I’m here, jet-lagged, ears ringing, wakeful in the night, bleary and unfocused by day, but in love, enraptured, swept away by the beauty of parched golden-colored land, by the warm shy smiles of strangers, by the two-handed handshakes of old friends, by the echoing racket of roosters, by the squawking of great gray ibises (called Ha-de-dah’s by the Whites). I’m here, intoxicated by great clouds of lavender blossoming Syringa trees, by cascading bright green willows, by a fine powdery dust that makes the air glint in bright clear sunlight, by the music of the Sesotho language, by dog-bark and laughter heard across mountain valleys. Intoxicated with my privilege, I’m here.
I had my day with Christine after a night sitting up in an impossibly crowded plane (every seat taken). Six hours with Christine swept by as if it were half an hour. There we were in the City of Westminster drinking coffee, drifting through the past four decades of our lives as if we could see it from a distance, tears flashing in our eyes and gales of laughter. We caressed shared memories, we held each other’s losses, were embarrassed (that would be mostly me) by our foolishness. We saw what really mattered over the last forty years and what only seemed at the time to matter. We saw and affirmed for each other what is alike in us (great, fat generous hearts) and what is different (she rooted, me wandering). We saw what has driven us, what held us back, what we chose. We saw and held hands and commended each other, thanked each other, and planned she’ll come to the USA in 2012 and stay a while.
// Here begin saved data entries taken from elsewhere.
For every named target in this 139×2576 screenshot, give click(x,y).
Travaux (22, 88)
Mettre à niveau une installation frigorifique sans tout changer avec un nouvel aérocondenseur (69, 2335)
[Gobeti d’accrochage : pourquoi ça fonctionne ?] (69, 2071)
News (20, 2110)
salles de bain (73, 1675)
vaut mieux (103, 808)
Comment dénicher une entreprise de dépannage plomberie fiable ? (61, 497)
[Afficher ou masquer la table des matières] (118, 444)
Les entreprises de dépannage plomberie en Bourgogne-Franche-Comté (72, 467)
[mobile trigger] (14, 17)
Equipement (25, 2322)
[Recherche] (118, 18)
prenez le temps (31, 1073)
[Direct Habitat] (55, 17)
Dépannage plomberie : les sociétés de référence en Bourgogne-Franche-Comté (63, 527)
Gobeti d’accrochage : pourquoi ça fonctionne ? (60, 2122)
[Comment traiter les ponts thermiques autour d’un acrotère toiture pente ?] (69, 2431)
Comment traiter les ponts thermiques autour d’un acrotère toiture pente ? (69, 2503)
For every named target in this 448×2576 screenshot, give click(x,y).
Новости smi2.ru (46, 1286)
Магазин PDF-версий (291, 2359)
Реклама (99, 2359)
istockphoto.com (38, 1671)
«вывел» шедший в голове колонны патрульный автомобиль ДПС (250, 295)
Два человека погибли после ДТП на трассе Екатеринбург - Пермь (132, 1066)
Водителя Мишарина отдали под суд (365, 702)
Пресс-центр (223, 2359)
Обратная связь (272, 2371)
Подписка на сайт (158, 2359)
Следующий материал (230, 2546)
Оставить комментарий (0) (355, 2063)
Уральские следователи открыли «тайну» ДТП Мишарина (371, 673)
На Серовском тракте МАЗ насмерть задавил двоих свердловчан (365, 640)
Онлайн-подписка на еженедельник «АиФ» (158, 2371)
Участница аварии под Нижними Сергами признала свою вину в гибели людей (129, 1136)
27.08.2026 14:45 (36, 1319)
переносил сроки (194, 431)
Then back to Heathrow (a nightmare of bad management and stupid policies with bad signage) and a second long night sitting up, cramped, back slumped and knees jammed) and finally to Johannesburg. On the plane I’d begun to feel my heart race with emotion hearing the different accents of Black-inflected and White-inflected English, feeling again the sharp and violent history of Apartheid, the still-new energy of freedom, the disappointment that followed the hopes, the memory.
On the plane I felt it, in the airport I heard the accents of two different kinds of White South Africans and the nuanced distrust between them; I heard cleaning women speaking Zulu and Xhosa; and in the transfer lounge I sat with a group of men from Swaziland and watched their playful ease: touching each other, holding hands, leaning on each other’s shoulders with easy affection that made my eyes smile.
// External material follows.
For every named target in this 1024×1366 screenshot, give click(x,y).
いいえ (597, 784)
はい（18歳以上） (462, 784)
Finally after delays, after a bumpy ride in a small plane even more cramped than the great crowded jets of the two nights, finally, at 3 p.m. on Friday afternoon, I climbed down a rickety stair into a breezy, sunny Spring afternoon in Lesotho. I have written this between 3 a.m. and 5 a.m. on Saturday as the morning darkness has filled with a rising chorus of roosters summoning a dawn that has not yet shown itself. Soon I will sneak out for a dawn walk and some photographs. Forget Jetzone and Advil PM. Nothing makes me sleep, I am alert at the wrong time, ears ringing, heart pounding, faintly nauseated, legs swollen (though the compression hose did help), eyes bleary.
My morning walk was divine, though I couldn’t stop myself and walked for an hour and a half, after which I collapsed and could not move for half an hour. Now I’m in Chris Dunton’s office, on his computer. I have arrived on a holiday weekend when the students are away, so we have some hope I’ll be able to post this on the blog, though even with the students gone, pictures are impossible. I’ll say more later about Chris and his welcoming home and table, our stroll around campus last night, our first talks. He had a bad fall six weeks ago that has left him with a sore back, so he walks with difficulty but insisted on indulging my hunger to see and smell and hear the land where I lived for two very eventful years. I find it even more beautiful now. I have had twelve years of separation to make it dearer to me than it was then, and I loved it then. After I post this, I will summon my energy, quiet my pounding heart, and go puffing and gasping up the hillside to M’e Mpho’s house.